• [Your task]:
What do the lines say, reproduced word for word, from the first of the entries below through the line bearing "Click the green plus icon on row YEST1014"?

• [Given data]:
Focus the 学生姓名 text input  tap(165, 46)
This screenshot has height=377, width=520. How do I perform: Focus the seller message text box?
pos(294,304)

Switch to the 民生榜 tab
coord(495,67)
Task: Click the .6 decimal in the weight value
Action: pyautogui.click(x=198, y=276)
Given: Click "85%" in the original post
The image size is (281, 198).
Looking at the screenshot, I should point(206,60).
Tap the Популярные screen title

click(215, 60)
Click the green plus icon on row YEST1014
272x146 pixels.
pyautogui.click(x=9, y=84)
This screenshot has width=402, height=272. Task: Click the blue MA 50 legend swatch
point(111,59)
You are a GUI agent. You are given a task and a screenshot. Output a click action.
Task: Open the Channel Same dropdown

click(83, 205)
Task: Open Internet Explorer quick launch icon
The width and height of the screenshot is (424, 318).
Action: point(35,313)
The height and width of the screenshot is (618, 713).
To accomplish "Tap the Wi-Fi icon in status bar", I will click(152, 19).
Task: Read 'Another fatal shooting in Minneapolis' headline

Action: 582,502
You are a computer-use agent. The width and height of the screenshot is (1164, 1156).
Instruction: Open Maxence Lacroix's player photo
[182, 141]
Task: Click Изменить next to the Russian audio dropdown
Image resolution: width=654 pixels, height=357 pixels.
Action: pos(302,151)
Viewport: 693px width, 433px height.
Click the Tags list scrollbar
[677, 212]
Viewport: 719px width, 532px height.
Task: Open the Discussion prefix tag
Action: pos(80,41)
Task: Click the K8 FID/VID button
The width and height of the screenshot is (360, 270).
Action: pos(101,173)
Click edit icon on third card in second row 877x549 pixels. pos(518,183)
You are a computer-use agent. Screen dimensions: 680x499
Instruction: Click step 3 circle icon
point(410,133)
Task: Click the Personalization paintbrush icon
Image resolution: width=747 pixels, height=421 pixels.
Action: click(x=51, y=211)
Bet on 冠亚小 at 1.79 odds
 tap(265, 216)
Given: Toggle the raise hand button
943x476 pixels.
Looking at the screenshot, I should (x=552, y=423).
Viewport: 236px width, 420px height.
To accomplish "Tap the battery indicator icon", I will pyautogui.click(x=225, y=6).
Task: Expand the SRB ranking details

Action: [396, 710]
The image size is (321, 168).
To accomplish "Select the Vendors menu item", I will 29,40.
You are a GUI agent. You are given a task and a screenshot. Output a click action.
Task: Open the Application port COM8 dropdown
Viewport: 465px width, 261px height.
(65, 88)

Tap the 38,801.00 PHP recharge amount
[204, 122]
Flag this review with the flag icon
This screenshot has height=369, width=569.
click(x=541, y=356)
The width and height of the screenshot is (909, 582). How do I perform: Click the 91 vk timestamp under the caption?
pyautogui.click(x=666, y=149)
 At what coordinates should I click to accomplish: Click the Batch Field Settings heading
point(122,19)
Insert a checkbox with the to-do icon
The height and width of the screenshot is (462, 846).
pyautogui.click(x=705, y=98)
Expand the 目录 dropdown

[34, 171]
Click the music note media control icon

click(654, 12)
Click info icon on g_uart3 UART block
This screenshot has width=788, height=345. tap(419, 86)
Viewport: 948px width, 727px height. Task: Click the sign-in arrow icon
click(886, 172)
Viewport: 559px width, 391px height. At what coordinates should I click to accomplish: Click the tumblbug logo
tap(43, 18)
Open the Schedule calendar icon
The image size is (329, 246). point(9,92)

• [Exercise response]:
Focus the 学生姓名 text input  tap(165, 46)
This screenshot has height=377, width=520. How do I perform: Focus the seller message text box?
pos(294,304)

Switch to the 民生榜 tab
coord(495,67)
Task: Click the .6 decimal in the weight value
Action: pyautogui.click(x=198, y=276)
Given: Click "85%" in the original post
The image size is (281, 198).
Looking at the screenshot, I should point(206,60).
Tap the Популярные screen title

click(215, 60)
Click the green plus icon on row YEST1014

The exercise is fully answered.